**EXERCISE REQUIREMENTS**. Going down the listing below, print exactly each line from the one with "Task: Create a new layer in the Layers panel" up to and including the one with "Click the red", and skip the rest.

Start of GIVEN ENTRIES

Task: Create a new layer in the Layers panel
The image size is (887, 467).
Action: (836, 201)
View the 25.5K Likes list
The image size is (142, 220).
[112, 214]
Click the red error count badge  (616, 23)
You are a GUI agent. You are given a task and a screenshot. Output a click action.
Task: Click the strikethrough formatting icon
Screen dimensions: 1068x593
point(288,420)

End of GIVEN ENTRIES
Start of GIVEN ENTRIES

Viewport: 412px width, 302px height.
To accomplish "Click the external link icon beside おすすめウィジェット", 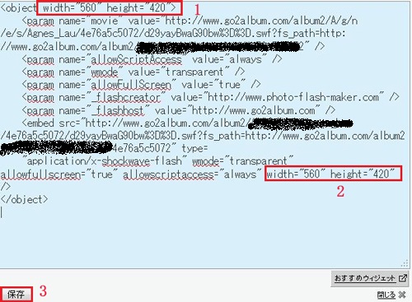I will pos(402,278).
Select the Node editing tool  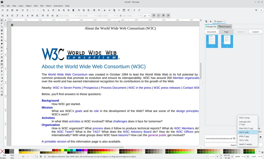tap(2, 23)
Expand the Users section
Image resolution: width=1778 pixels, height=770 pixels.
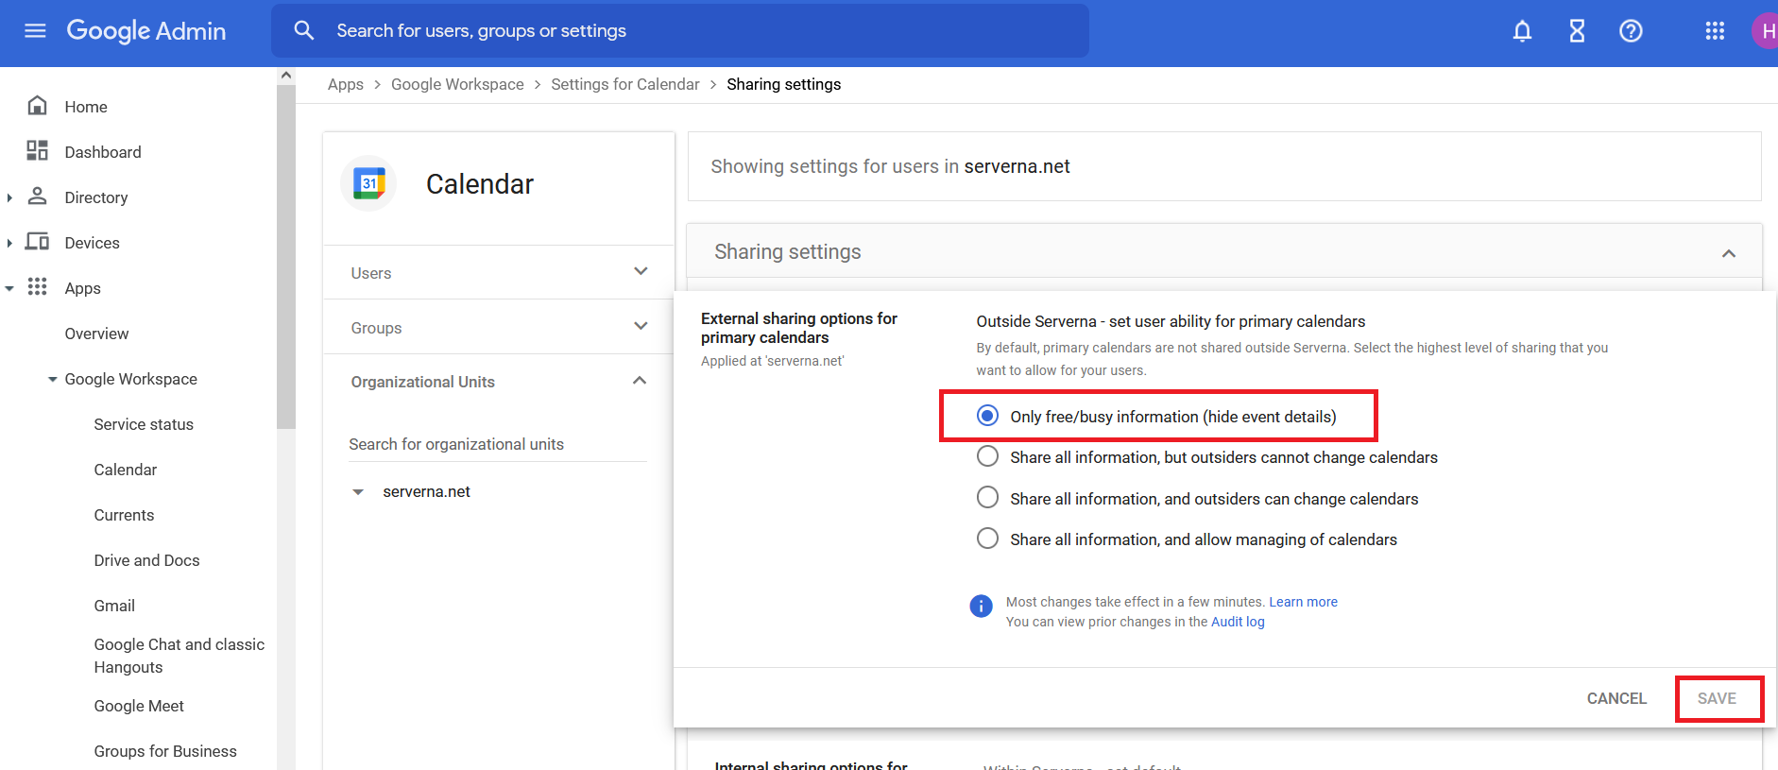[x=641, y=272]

End of GIVEN ENTRIES

**SOLVED EXERCISE**.
Task: Create a new layer in the Layers panel
The image size is (887, 467).
Action: (836, 201)
View the 25.5K Likes list
The image size is (142, 220).
[112, 214]
Click the red error count badge  (616, 23)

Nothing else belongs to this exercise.